* [SEITE]:
• • •

Im vorliegenden Fall ist, ausgehend vom glaubhaft gemachten Vorbringen im Wiedereinsetzungsantrag, dem Rechtsvertreter des Beschwerdeführers keine die Versäumung der Frist bewirkende Verletzung der Überwachungspflicht anzulasten. Überläßt nämlich ein Rechtsanwalt nach Unterfertigung eines Beschwerdeschriftsatzes dessen Postaufgabe einer verläßlichen Kanzleikraft und unterläuft dieser hiebei ein Versehen, so liegt dem Rechtsanwalt nach der Rechtsprechung des Verwaltungsgerichtshofes keine Verletzung seiner Sorgfaltspflicht zur Last (vgl. unter anderem die Beschlüsse vom 24. Oktober 1989, Zl. 89/08/0259, und vom 24. April 1990, Zl. 90/08/0047). Auf dem Boden dieser Rechtslage ist daher auch der gegenständliche Vorfall als ein für den Antragsteller unvorhergesehenes und von ihm nicht verschuldetes Ereignis anzusehen, das ihn an der vollständigen Erfüllung des Mängelbehebungsauftrages und damit (vgl. Beschluß eines verstärkten Senates vom 21. Juni 1988, Zl. 87/07/0049) an der Einhaltung der Mängelbehebungsfrist gehindert hat (vgl. den Beschluß vom 29. September 1992, Zl. 92/08/0163).

• • •

* [EXTRAHIERTE DATENSÄTZE]:

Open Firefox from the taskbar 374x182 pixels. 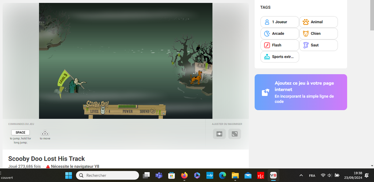tap(184, 175)
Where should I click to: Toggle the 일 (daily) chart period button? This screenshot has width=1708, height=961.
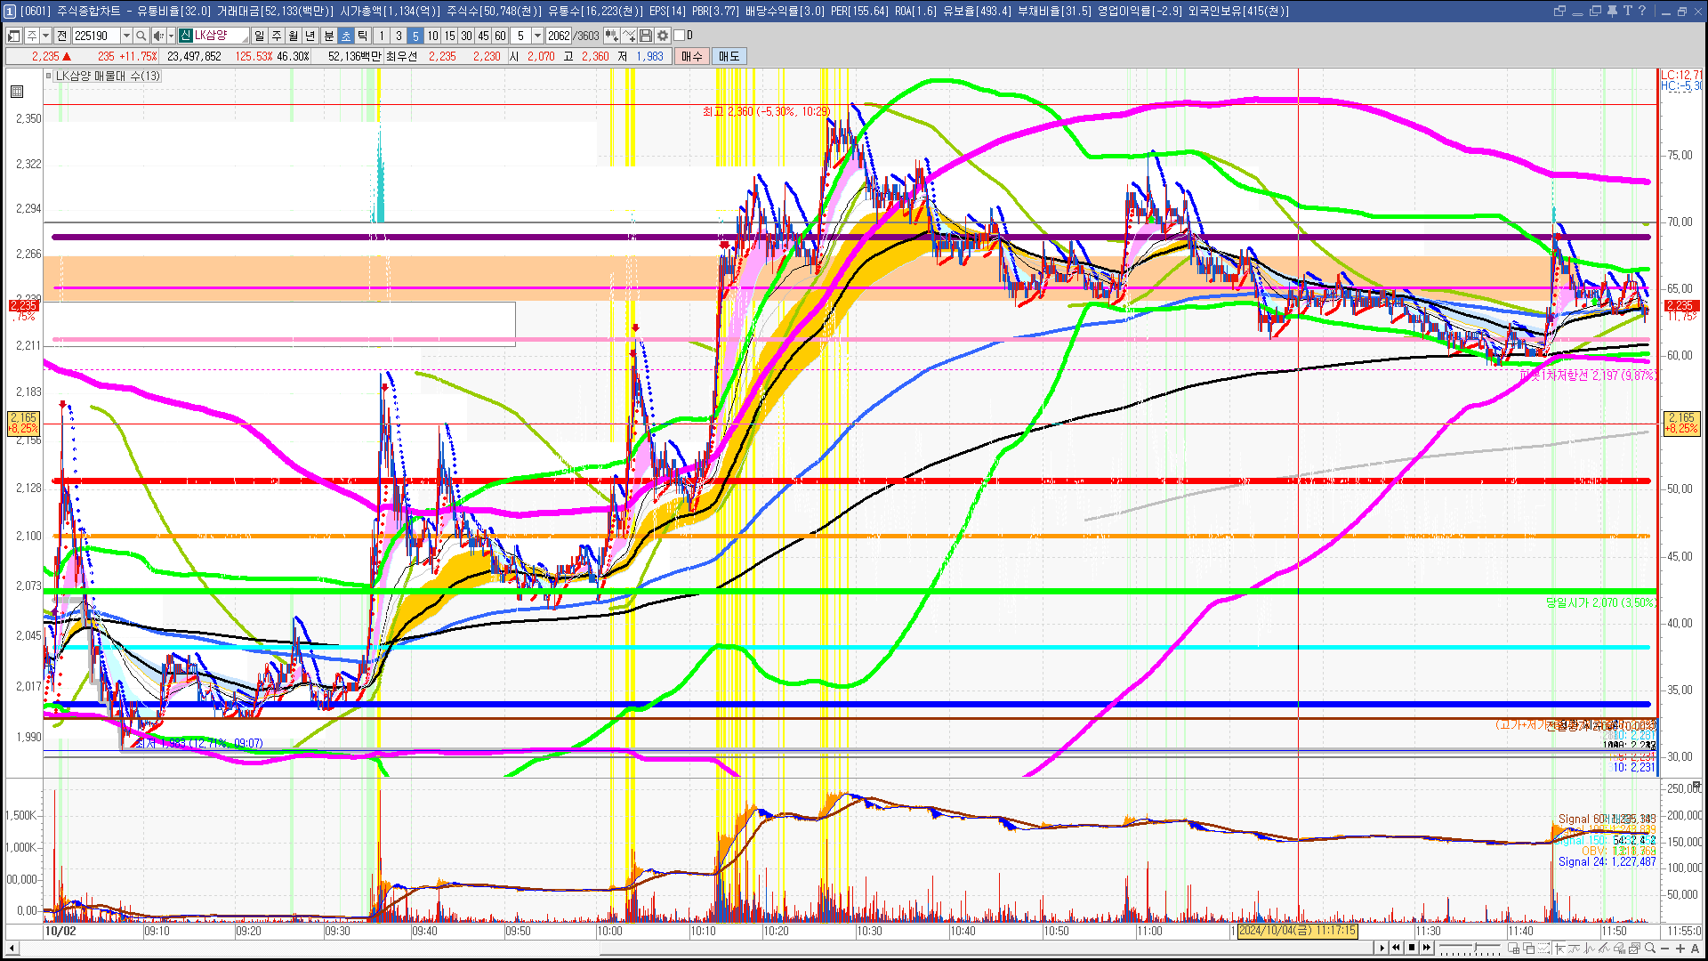tap(259, 36)
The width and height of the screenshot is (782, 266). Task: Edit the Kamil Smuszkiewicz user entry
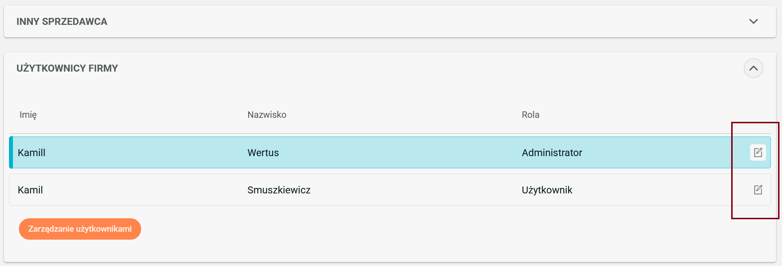(758, 190)
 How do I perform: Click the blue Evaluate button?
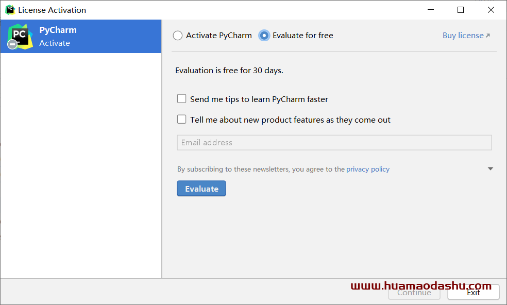[201, 189]
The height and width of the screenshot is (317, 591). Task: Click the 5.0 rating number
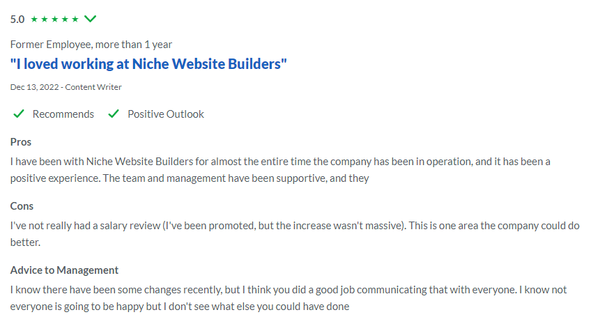pos(17,19)
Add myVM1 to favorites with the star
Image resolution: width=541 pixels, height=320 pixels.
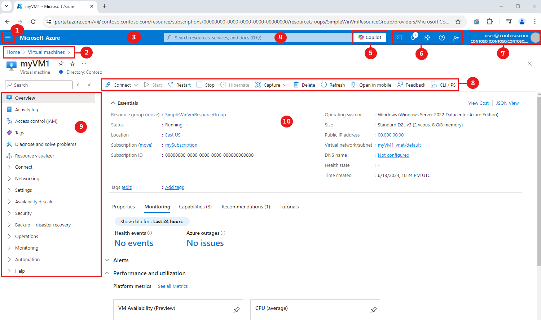72,63
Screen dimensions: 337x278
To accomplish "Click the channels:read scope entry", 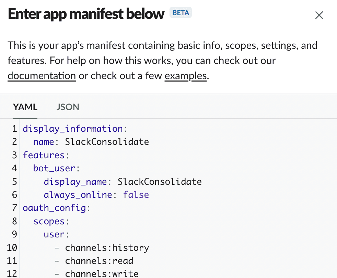I will pyautogui.click(x=99, y=261).
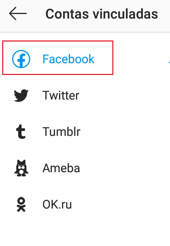Tap the Ameba mascot icon
This screenshot has width=170, height=246.
pyautogui.click(x=21, y=168)
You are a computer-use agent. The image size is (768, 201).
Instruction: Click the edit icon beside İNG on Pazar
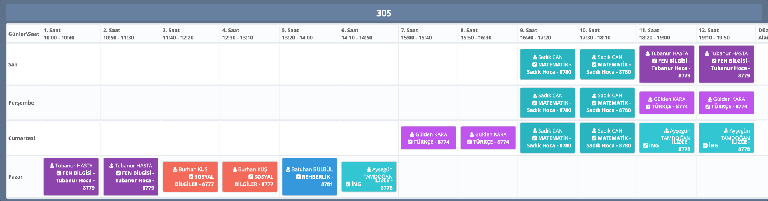348,184
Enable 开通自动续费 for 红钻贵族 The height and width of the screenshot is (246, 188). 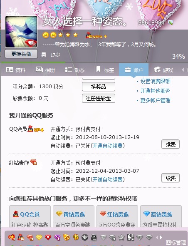tap(108, 179)
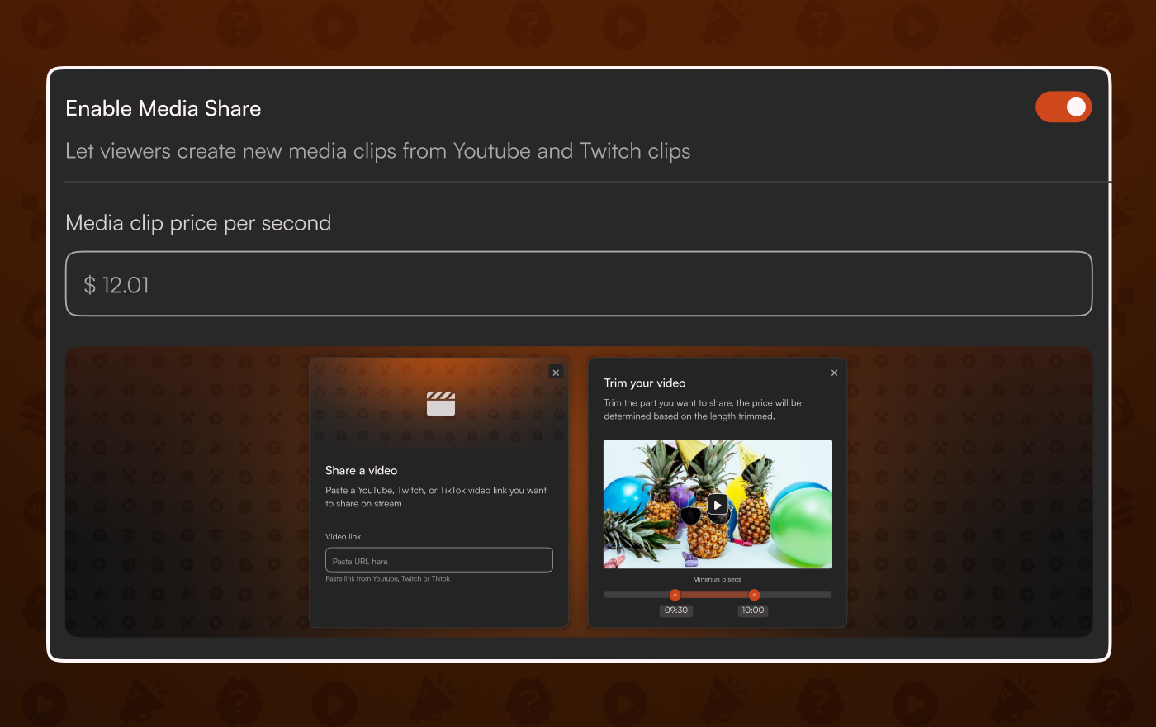Click the highlighted orange trim range segment

coord(714,595)
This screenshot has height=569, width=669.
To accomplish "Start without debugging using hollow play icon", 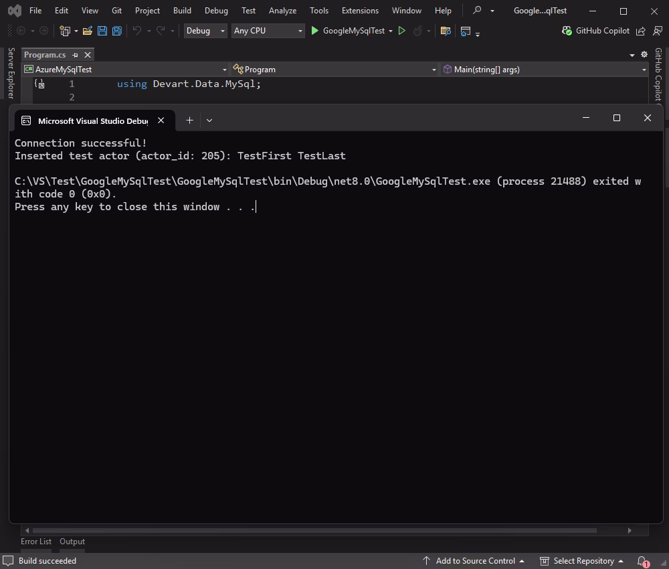I will pos(401,31).
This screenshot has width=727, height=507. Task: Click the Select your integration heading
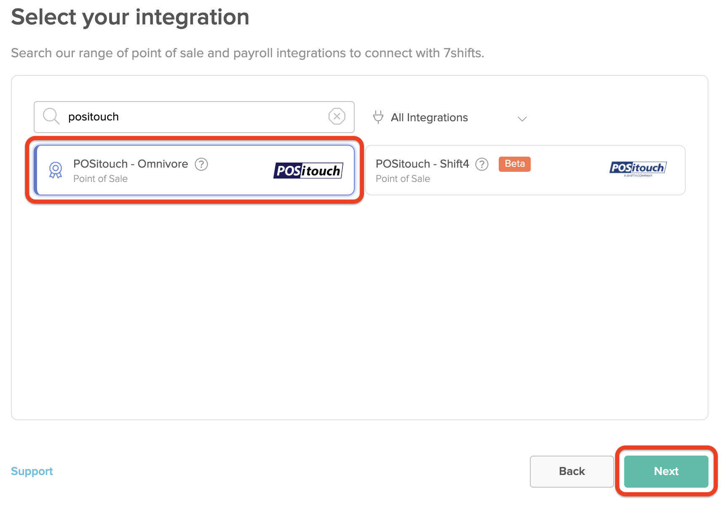tap(130, 17)
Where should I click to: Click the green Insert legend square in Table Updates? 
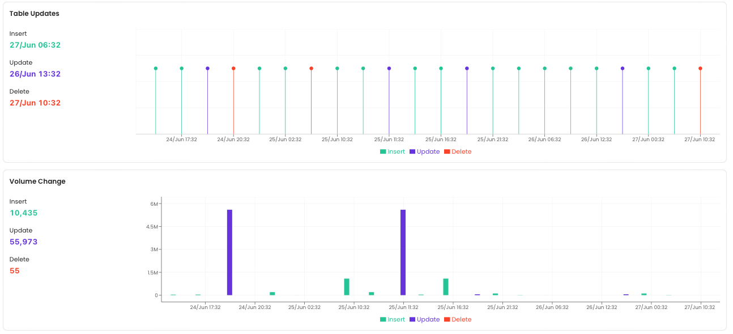(384, 151)
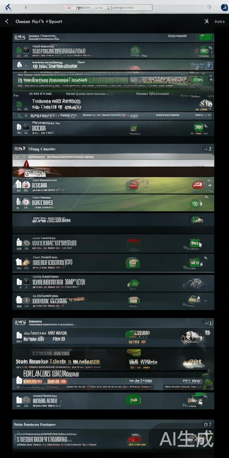
Task: Go back using the arrow beside Oceans header
Action: click(6, 21)
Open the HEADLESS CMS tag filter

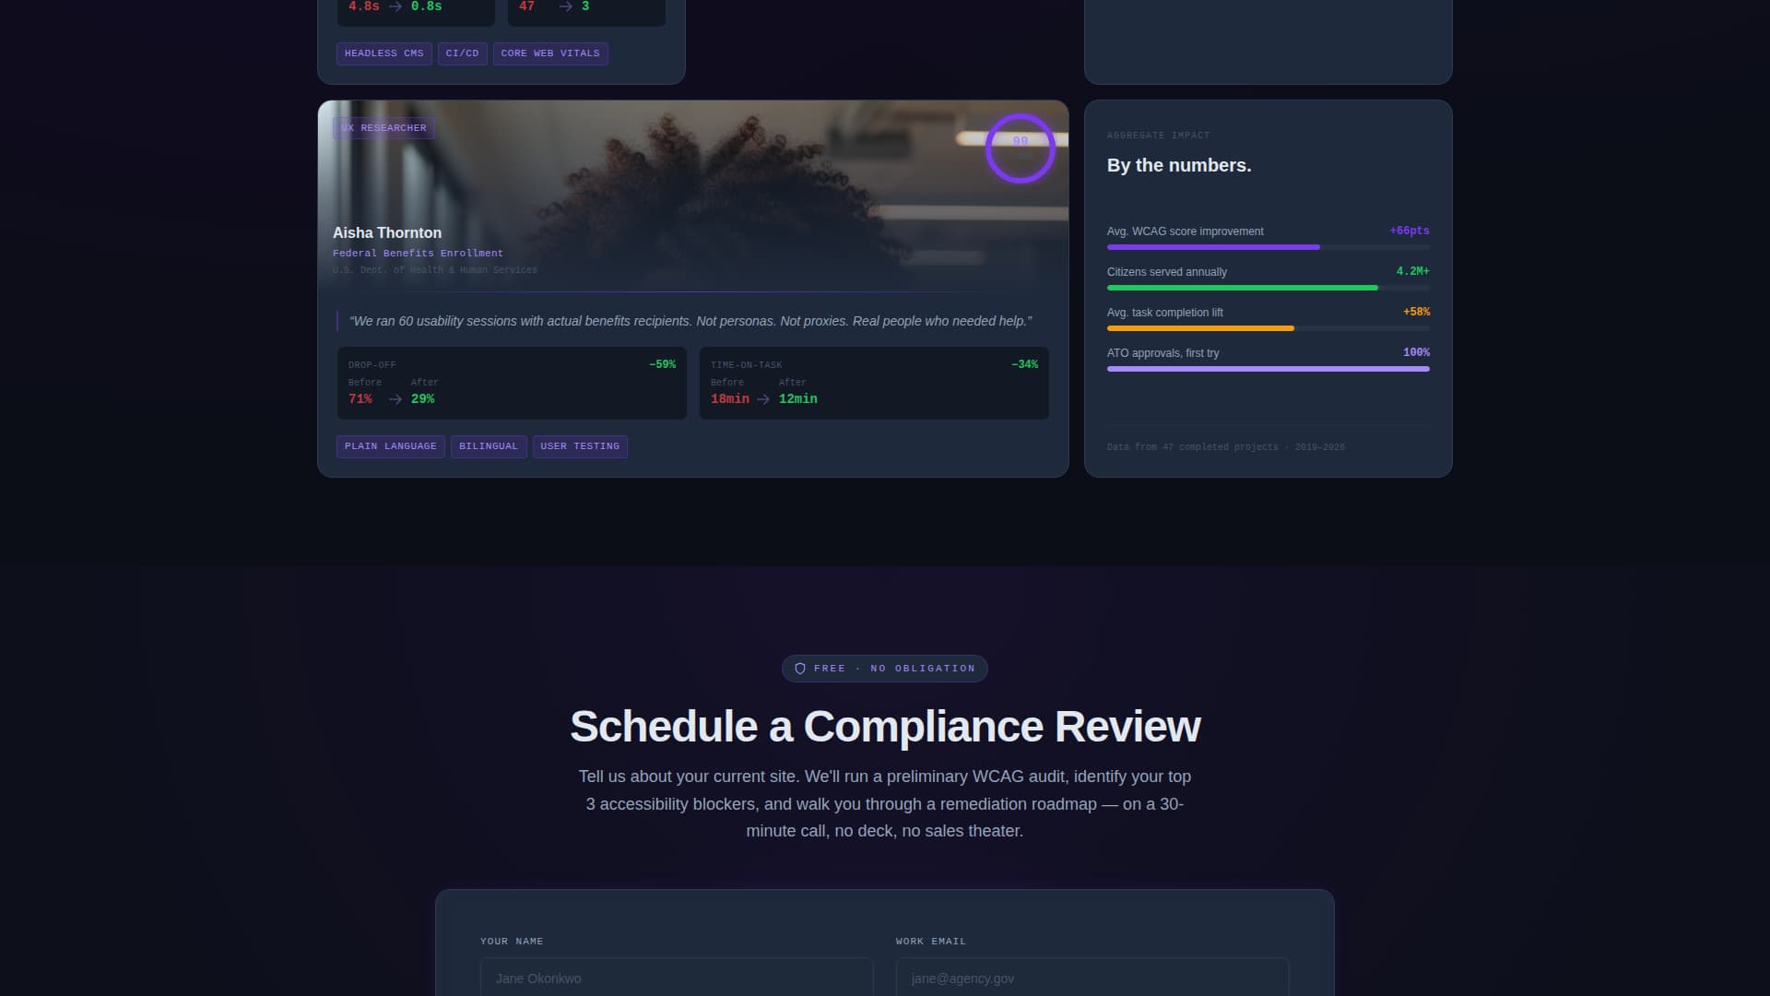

• • •

* [AUFGABE]:
Prüfe bitte für jede der Aussagen (a), (b) und (c), ob sie mit der Seite übereinstimmt, und antworte jeweils mit Ja oder Nein samt den entscheidenden Worten der Seite als wörtlichem Zitat.
(a) Dem Rechtsvertreter des Beschwerdeführers wird eine Verletzung der Überwachungspflicht angelastet, die die Versäumung der Frist bewirkt hat.
(b) Der Vorfall gilt als ein für den Antragsteller unvorhergesehenes Ereignis.
(c) Der Beschluss vom 24. Oktober 1989 trägt die Zahl 90/08/0047.
Die Datensätze sind eigenständiges Material und gehören nicht zur Seite.

* [LÖSUNG]:
(a) Nein: „dem Rechtsvertreter des Beschwerdeführers keine die Versäumung der Frist bewirkende Verletzung der Überwachungspflicht anzulasten“
(b) Ja: „als ein für den Antragsteller unvorhergesehenes und von ihm nicht verschuldetes Ereignis anzusehen“
(c) Nein: „vom 24. Oktober 1989, Zl. 89/08/0259“